Advances in molecular phytodiagnostics - new solutions for old problems.

In the last decade, developments in molecular (nucleic acid-based) diagnostic methods have made significant improvements in the detection of plant pathogens. By using methods such as the polymerase chain reaction (PCR), the range of targets that can now be reliably diagnosed has grown to the extent that there are now extremely few, known pathogens that cannot be identified accurately by using laboratory-based diagnostics. However, while the detection of pathogens in individual, infected samples is becoming simpler, there are still many scenarios that present a major challenge to diagnosticians and plant pathologists. Amongst these are the detection of pathogens in soil or viruses in their vectors, high throughput testing and the development of generic methods, that allow samples to be simultaneously screened for large numbers of pathogens. Another major challenge is to develop robust technologies that avoid the reliance on well-equipped central laboratories and making reliable diagnostics available to pathologists in the field or in less-developed countries.

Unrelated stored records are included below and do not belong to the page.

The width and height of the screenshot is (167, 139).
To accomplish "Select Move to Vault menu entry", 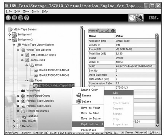I will point(91,108).
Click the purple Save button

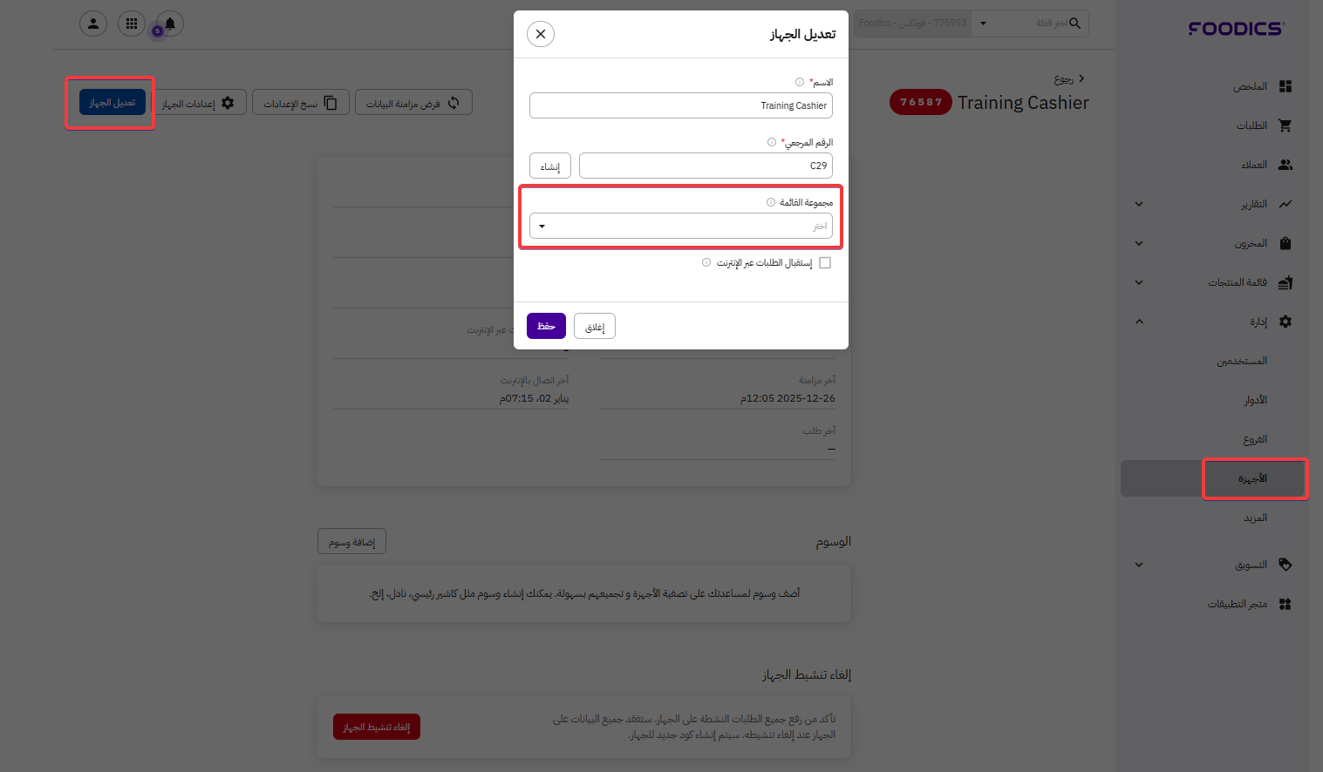click(x=546, y=326)
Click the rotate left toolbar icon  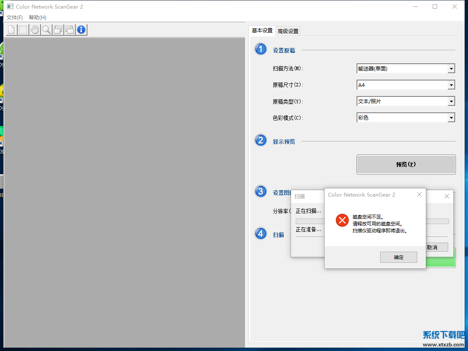[x=58, y=30]
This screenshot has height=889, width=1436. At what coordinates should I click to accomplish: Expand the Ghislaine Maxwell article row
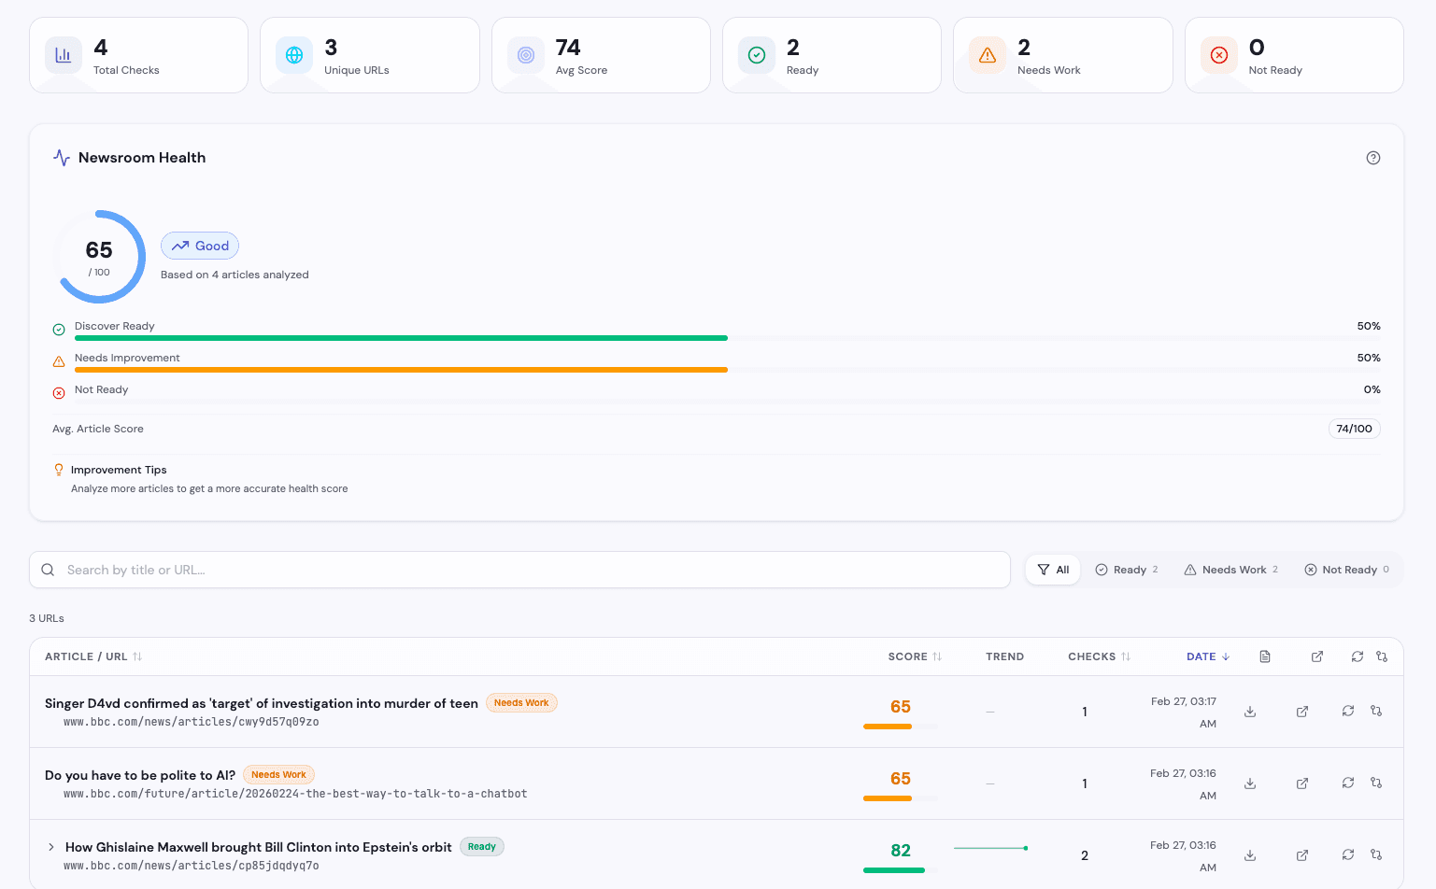tap(50, 846)
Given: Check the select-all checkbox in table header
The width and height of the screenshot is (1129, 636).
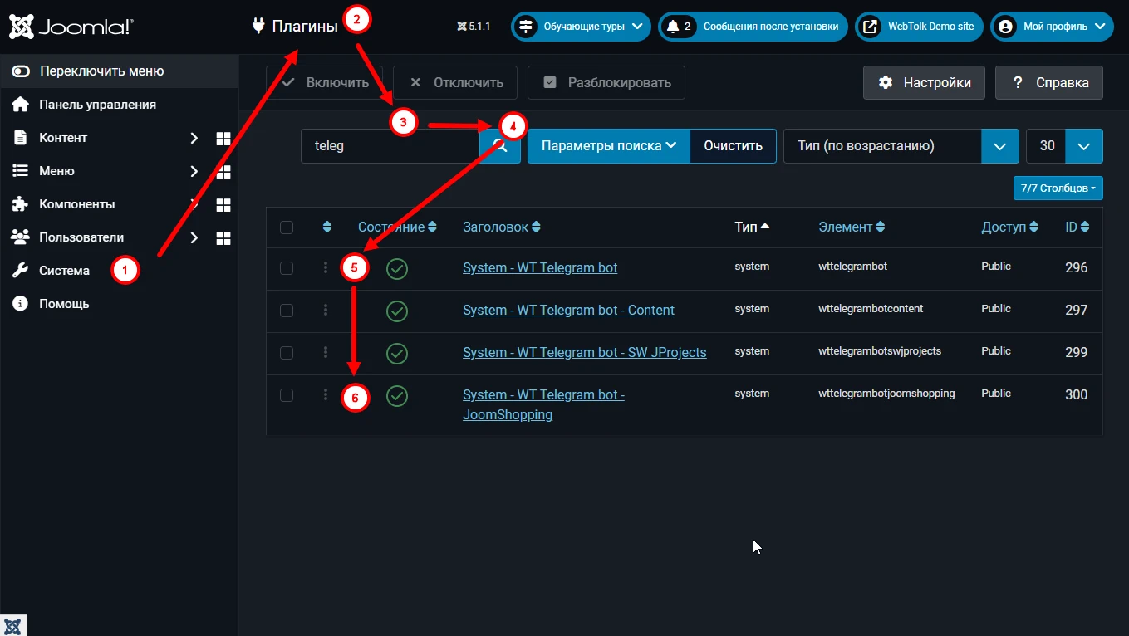Looking at the screenshot, I should click(287, 227).
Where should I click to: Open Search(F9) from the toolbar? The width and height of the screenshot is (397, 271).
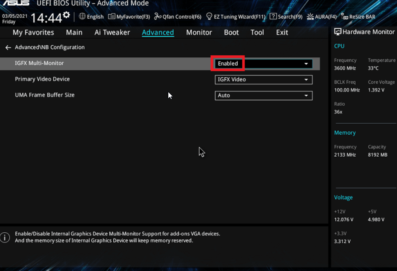286,17
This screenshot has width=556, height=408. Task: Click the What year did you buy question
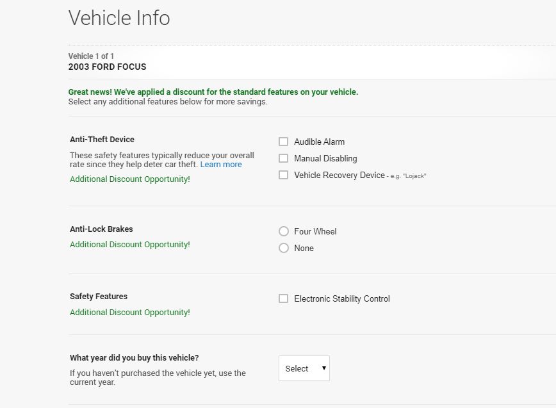click(135, 358)
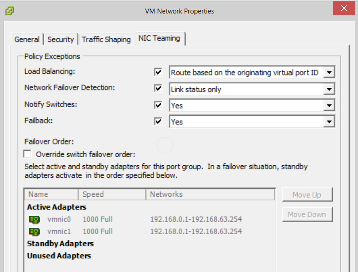
Task: Open the Security tab
Action: pos(60,40)
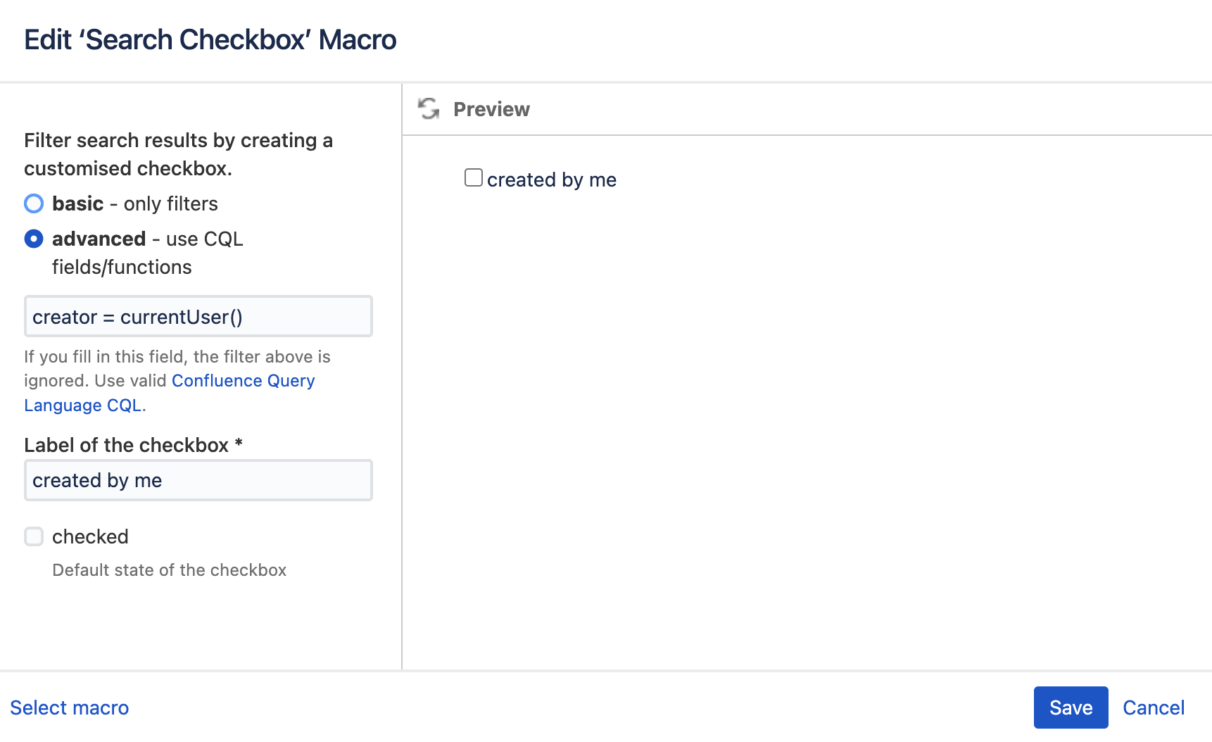Select the advanced radio button
The height and width of the screenshot is (742, 1212).
[34, 239]
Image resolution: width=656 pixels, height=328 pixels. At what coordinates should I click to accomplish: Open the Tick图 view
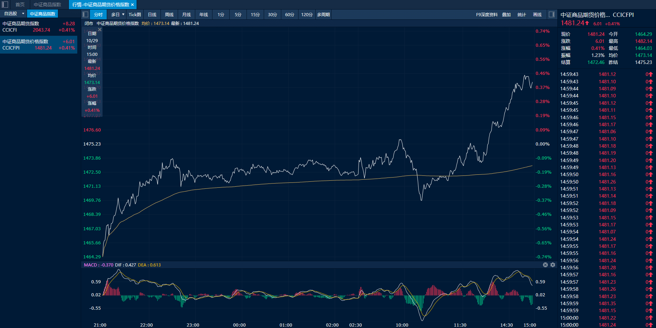[135, 14]
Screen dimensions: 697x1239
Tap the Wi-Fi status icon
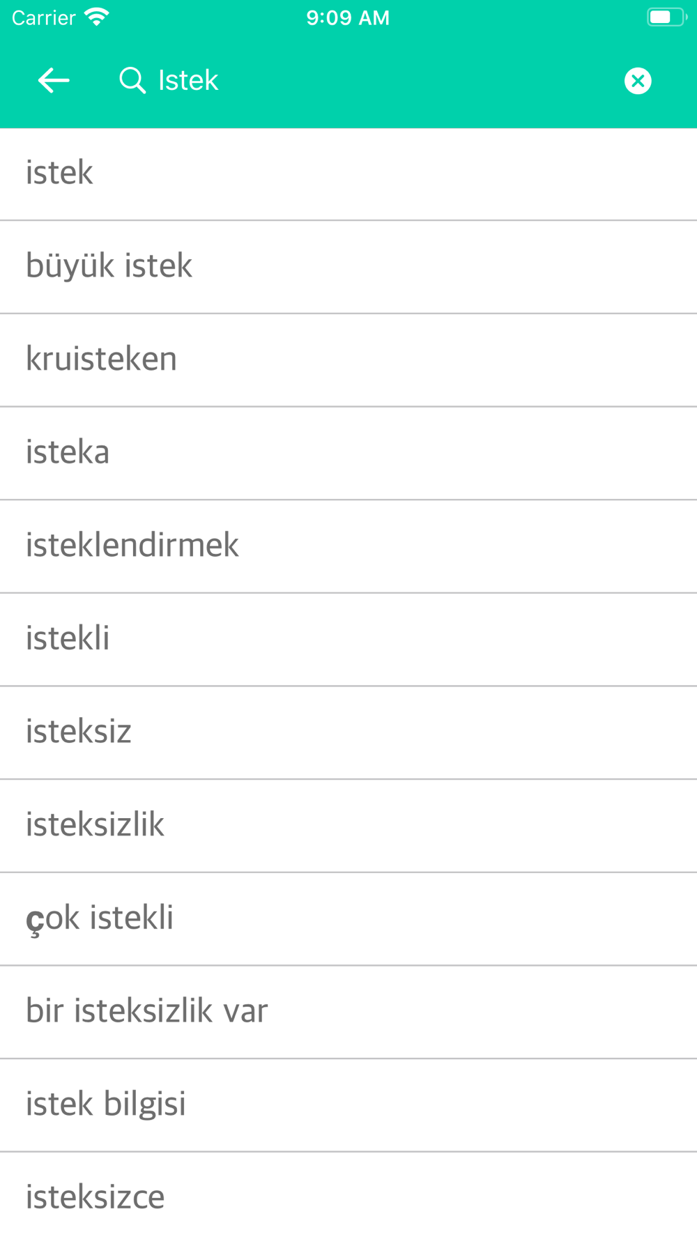click(96, 17)
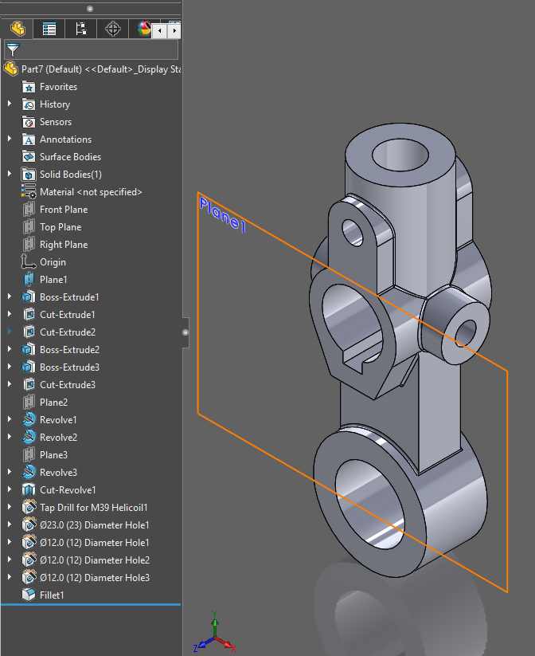Select the Origin in feature tree
The width and height of the screenshot is (535, 656).
(53, 262)
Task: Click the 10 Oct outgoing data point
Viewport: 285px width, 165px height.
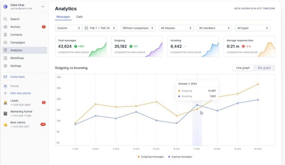Action: pos(258,84)
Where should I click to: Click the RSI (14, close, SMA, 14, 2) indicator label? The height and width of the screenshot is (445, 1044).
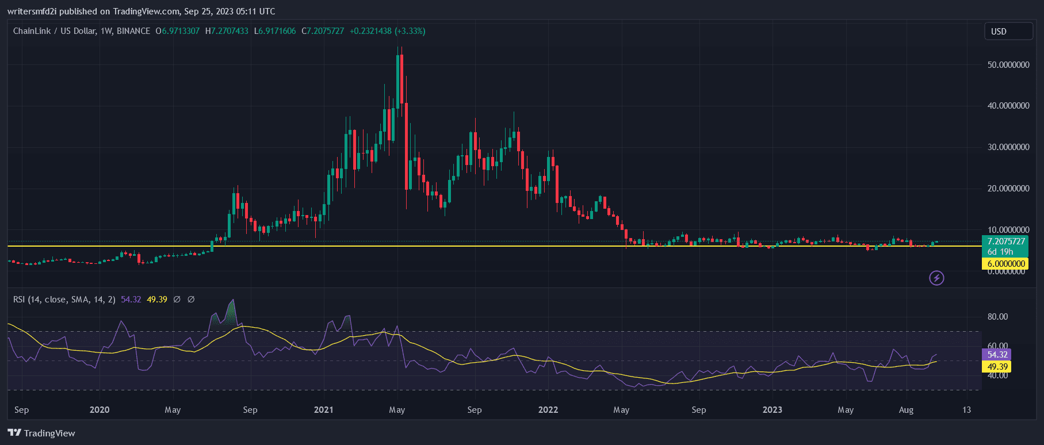click(x=64, y=300)
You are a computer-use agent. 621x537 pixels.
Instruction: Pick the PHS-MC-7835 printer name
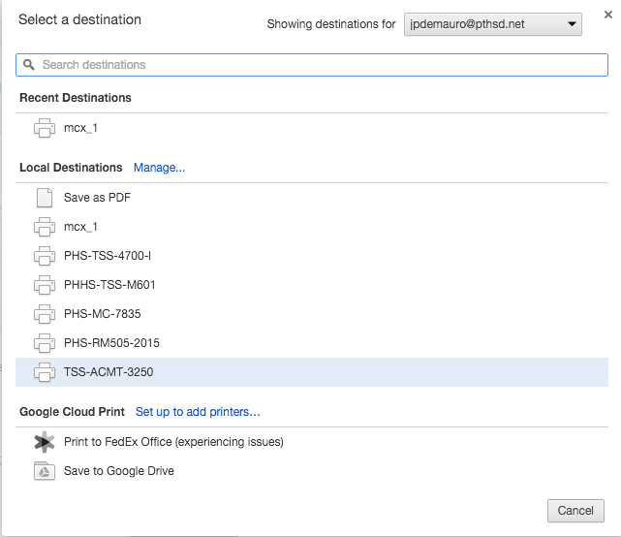click(103, 314)
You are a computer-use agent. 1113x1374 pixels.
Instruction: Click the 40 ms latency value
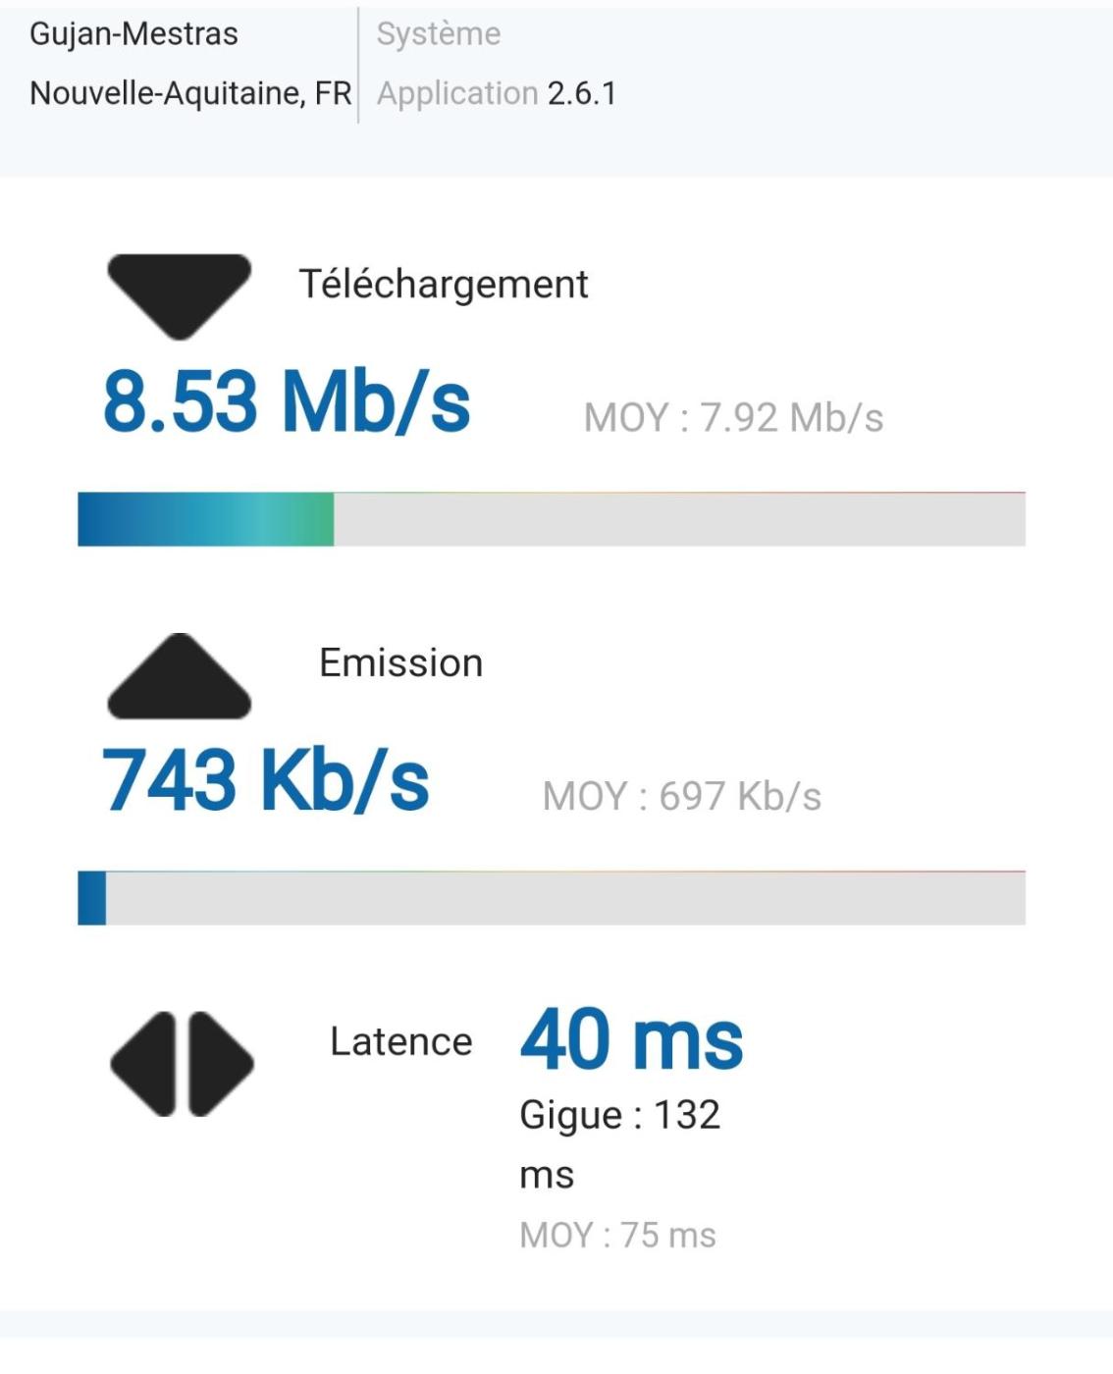pyautogui.click(x=631, y=1039)
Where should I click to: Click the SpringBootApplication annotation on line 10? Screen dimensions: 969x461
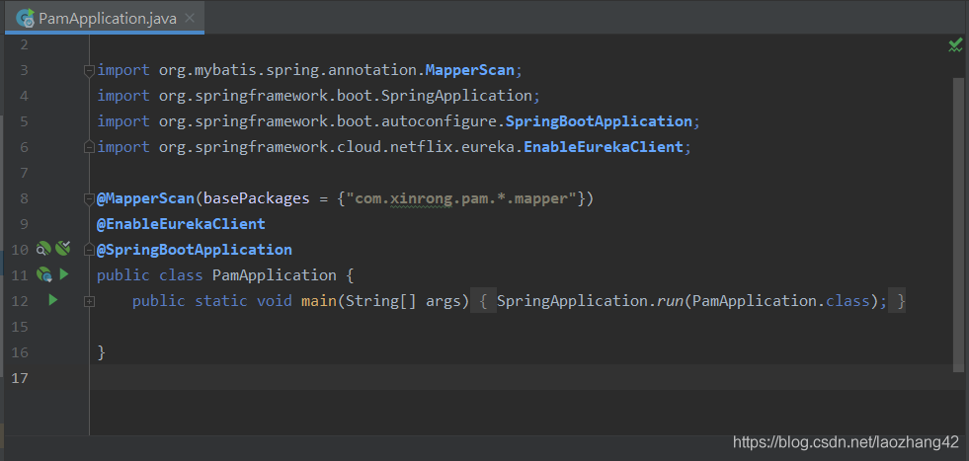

In recent years, much of the research carried out on phytodiagnostics has focussed in these areas and as a result many novel, routine diagnostic tests are becoming available. This has been possible due to the introduction of new molecular technologies such real-time PCR and microarrays. These advances have been complemented by the development of new nucleic acid extraction methods, increased automation, reliable internal controls, assay multiplexing and generic amplification methods. With developments in new hardware, field-portable real-time PCR is now also a reality and offers the prospect of ultra-rapid, on-site molecular diagnostics for the first time. In this paper, the development and implementation of new diagnostic methods based upon novel molecular techniques is presented, with specific examples given to demonstrate how these new methods can be used to overcome some long-standing problems. © Springer Science+Business Media, Inc. 2006.